Essas cautelas passam por um estilo de vida mais saudável. “É preciso ter uma hidratação bem-feita, rigorosa. Pensando no intestino, procurar alimentos leves, porque comidas como pizza, hambúrguer, coisas fritas ou açucaradas, fazem com que as inflamações não se recuperem. Pensando em pulmão e coração, atividades físicas regulares são essenciais, não só uma ou duas vezes por semana, precisa de regularidade, com algo leve todos os dias como uma caminhada de 45 a 60 minutos”, detalha Luciano.
*Colaborou Caroline Cintra
3.346 mortos
O Distrito Federal soma 195.967 pessoas infectadas pelo novo coronavírus e 3.346 vítimas da covid-19, segundo o último boletim da Secretaria de Saúde, divulgado ontem. Em 24 horas, foram registrados 554 casos e 21 óbitos. Do total de ocorrências na capital, 185.618 são de pacientes considerados recuperados da doença.
Três perguntas para
Ana Helena Germoglio, infectologista do Hospital Águas Claras
Países como a Espanha e a Itália apresentaram uma segunda onda de contaminações e voltaram a submeter a população a restrições. É possível que isso ocorra no Brasil e no DF?
Inclusive neste fim de semana mais países anunciaram a segunda onda. Então, qualquer local que não tenha o comportamento básico de uma pandemia, onde a gente encontre desrespeito às premissas médicas, corre o risco de nova segunda ou até terceira onda. Na Europa, o estilo de vida é diferente do latino e, mesmo assim, eles estão nessa situação. Aqui no Brasil, estamos fadados a viver isso, porque cada vez mais vemos pessoas nas ruas que afirmam que a pandemia acabou. Mas quem trabalha nos serviços de saúde tem um sentimento de frustração com isso. Nós temos tantas restrições e quando observamos lá fora vemos o pessoal descumprindo. Sem dúvidas, vamos chegar a uma nova onda de contaminações. Por outro lado, os profissionais tiveram uma curva de aprendizado grande, então a condução dos pacientes será diferente. Agora, esperamos que a população também mostre aprendizado.

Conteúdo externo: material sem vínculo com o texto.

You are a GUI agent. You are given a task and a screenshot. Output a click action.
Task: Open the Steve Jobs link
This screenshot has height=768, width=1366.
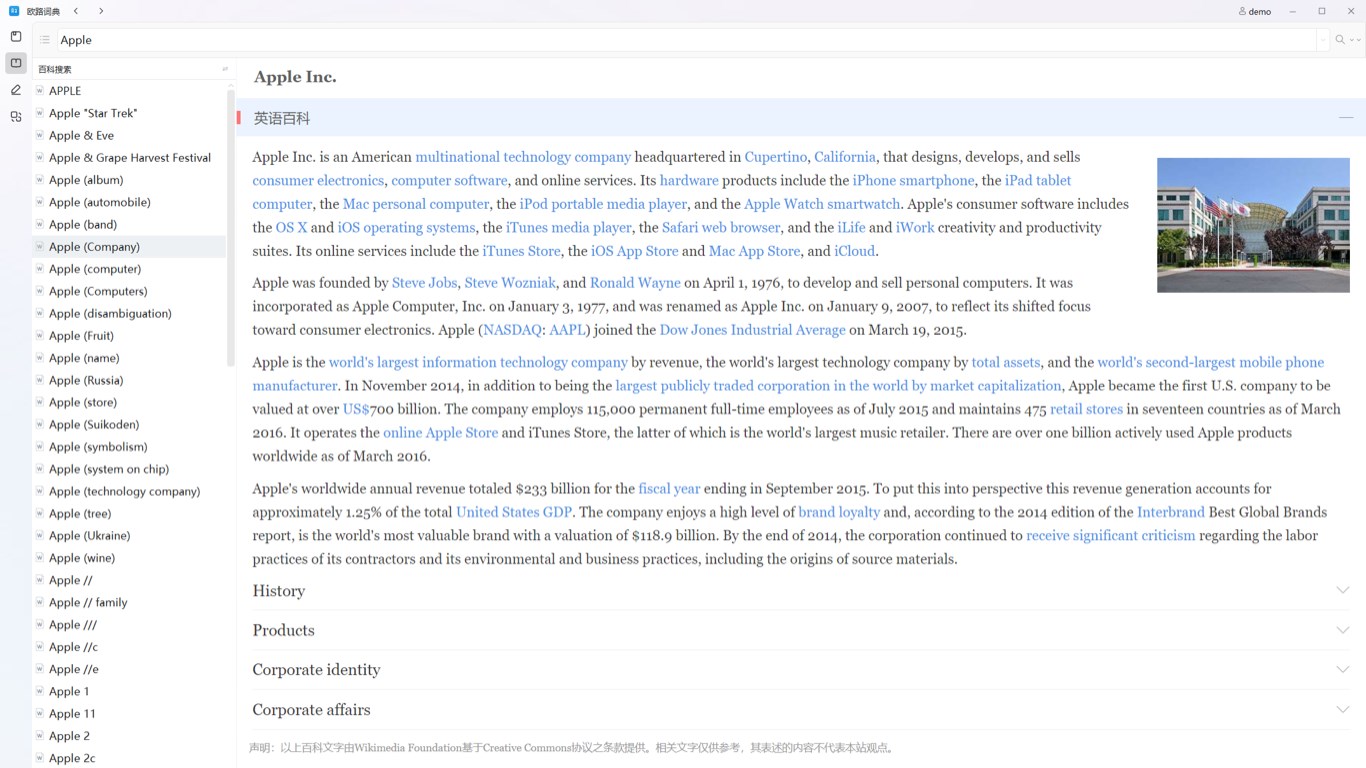(424, 282)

Nesse contexto atual, é hora de os hospitais reduzirem as UTIs destinadas à covid-19?
Tanto na rede pública quanto na rede privada teve redução de ocupação de leitos de covid. E não podemos negar que existe uma demanda reprimida de outras doenças, pacientes que precisam de procedimentos de outras patologias, como aqueles em tratamento oncológico, os que infartam, têm AVC. Precisamos dar atenção a todos os pacientes, de covid e não covid. É necessário manter a assistência aos pacientes e a vigilância, notificando os casos para acompanhar sempre em que pé estamos em relação à pandemia.
O que se pode falar para a população em geral que já não tem mais a mesma compreensão com o isolamento social?
Começamos a receber pacientes de covid em março, ou seja, há quem esteja em restrição desde março. É uma situação complicada, principalmente para idosos. Não é saudável manter-se esse tempo todo enclausurado. O ideal é propor uma atividade que traga benefício, algo ao ar livre, tomando cuidados recomendados com a doença e até com o calor dos últimos dias. Mas sempre evitar aglomerações. Essa é uma das principais recomendações, além do uso de máscara, cobrindo nariz e boca, sempre. Temos de tomar muito cuidado. A população está cansada, os serviços retornaram, mas os cuidados devem permanecer.